Ana içeriğe atla

Sikkelerin Sırrı


 
Murat GÜLGÖR, Mayıs 2012


Arapça “tevellu” kelimesinden türeyen "Mevlevî” tarikatına ait ritüeller hiç dikkatinizi çekti mi bilmem ama benim dikkatimi çeken bir çok şekil uygulaması var. 


Ne yazık ki bunların büyük çoğunluğuna bir anlam verememekteyim.

Elbette bu durum araştırmamı engellemiyor.

Bu şekli şartlardan birisi de, dervişlerin bir kısmının sikkelerini kaşlarını örtecek kadar aşağı indirmelerine karşın, kalan kısmının sikkesini hafif yana ve arkaya takmaları ile ilgili.

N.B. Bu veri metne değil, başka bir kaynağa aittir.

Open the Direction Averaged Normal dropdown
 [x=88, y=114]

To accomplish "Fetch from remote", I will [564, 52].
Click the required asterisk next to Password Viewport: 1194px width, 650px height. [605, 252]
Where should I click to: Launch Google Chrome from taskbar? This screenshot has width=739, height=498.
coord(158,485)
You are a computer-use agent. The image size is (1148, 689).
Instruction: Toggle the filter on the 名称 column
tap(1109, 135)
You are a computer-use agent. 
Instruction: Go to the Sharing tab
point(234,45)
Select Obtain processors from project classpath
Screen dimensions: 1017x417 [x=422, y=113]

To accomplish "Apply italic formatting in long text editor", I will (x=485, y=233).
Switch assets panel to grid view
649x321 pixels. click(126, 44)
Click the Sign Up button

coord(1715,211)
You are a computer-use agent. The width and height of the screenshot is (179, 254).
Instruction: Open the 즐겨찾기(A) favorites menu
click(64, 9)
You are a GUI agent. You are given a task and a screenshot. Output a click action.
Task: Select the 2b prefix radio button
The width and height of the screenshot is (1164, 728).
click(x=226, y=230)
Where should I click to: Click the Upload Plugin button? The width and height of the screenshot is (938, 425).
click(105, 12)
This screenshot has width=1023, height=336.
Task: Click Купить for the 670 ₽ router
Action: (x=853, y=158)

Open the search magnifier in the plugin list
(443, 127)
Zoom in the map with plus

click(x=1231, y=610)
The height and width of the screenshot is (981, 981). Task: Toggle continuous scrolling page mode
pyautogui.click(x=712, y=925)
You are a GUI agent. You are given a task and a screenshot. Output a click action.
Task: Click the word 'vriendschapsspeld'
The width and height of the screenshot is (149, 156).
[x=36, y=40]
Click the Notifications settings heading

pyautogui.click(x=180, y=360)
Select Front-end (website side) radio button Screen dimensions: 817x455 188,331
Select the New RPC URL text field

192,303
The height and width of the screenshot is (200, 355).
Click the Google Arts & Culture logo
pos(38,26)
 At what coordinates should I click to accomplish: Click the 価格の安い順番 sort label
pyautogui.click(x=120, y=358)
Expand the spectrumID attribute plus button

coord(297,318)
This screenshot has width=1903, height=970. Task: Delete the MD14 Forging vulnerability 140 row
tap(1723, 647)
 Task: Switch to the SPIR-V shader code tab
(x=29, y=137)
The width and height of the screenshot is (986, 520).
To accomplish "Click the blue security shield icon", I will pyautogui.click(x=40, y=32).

Acaba, bir anlamı var mı? Yoksa dönerken başlarından düşecek gibi mi oluyor?

Elbette “sikkede neymiş?” diyenler olacak. Sikke kaynağı itibariyle, “damga”, “alâmet”, “kaide”, “namus” “kanun” ve “güç” anlamında kullanılmakta. Korkarım aklınıza ilk "madeni para" gelmiştir.

Sikkenin bir anlamı da Mevlevi dervişlerin kullandığı, keçeden yapılmış silindirik külahtır.[1] Aslında çok da şaşırtıcı değil. Biri dünyevi gücü ifade ederken diğeri manevi gücü simgelemekte.

Öncelikle Mevlevîlik hakkındaki bilgilerimizi kısaca tazeleyelim. Mevlevilik, Mevlânâ’ya mensup, Mevlânâ’nın yolu ve bu tarikattan olan kimse anlamlarına gelmektedir .

Tarikat olarak Mevlevîlik, başta oğlu Sultan Veled olmak üzere, Mevlânâ Celâleddin-i Rûmî yolunda gidenler tarafından,  Mevlânâ’nın vefatından sonra kurulmuştur.

Usul ve esaslarını Mevlana’dan alan bu tarikat için 1244 yılı önemli gelişmelere sahne oldu. Mevlana ve Şems-i Tebrîzî bu sene karşılaştılar. Bütün işi gücü ders ve irşad olan, yaşayışında tam bir zâhid ve “temkin ehli bir sûfî” olan Mevlânâ, bu tanışmadan sonra tam bir Hak âşığı oldu. 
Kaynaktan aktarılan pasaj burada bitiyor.